AOGCC seeking overlooked North Slope gas
The Alaska Oil and Gas Conservation Commission is studying old North Slope wells to determine how much natural gas may have been overlooked in the search for oil.
The study involves reviewing hundreds of well files to search for clues suggesting gas potential, AOGCC petroleum geologist Art Saltmarsh said during a meeting on March 7.
The files mostly cover plugged and abandoned exploration wells drilled for oil during the early days of development when gas was barely an afterthought. “Consequently, the gas potential often was not fully estimated,” AOGCC Commissioner John Norman said, adding that the AOGCC sees it as a “companion project” to efforts by the Alaska Department of Natural Resources to “exploit the value of North Slope natural gas.”

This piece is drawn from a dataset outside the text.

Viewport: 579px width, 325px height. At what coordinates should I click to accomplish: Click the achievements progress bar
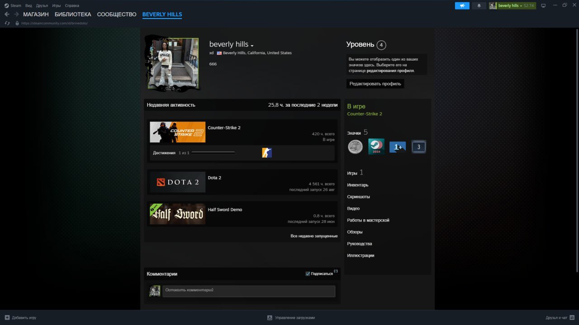213,153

The project involves searching for telling details, such as a change in mud weights throughout particular zones that may indicate the presence of natural gas, Saltmarsh said.
Since beginning the project toward the end of last year, Saltmarsh has reviewed the well files and mud logs from around 190 wells and expects to complete another 160 wells sometimes in the second half of the year. After that, he plans to quantify the information from the logs to determine the stranded and bypass gas potential of the North Slope.
The project is possible in some measure because most wells have long since passed out of the two-year confidential period the AOGCC extends to all exploration wells, but Saltmarsh noted that some wells in the study remain proprietary and the information from those wells could only be released within the boundaries of confidential agreements.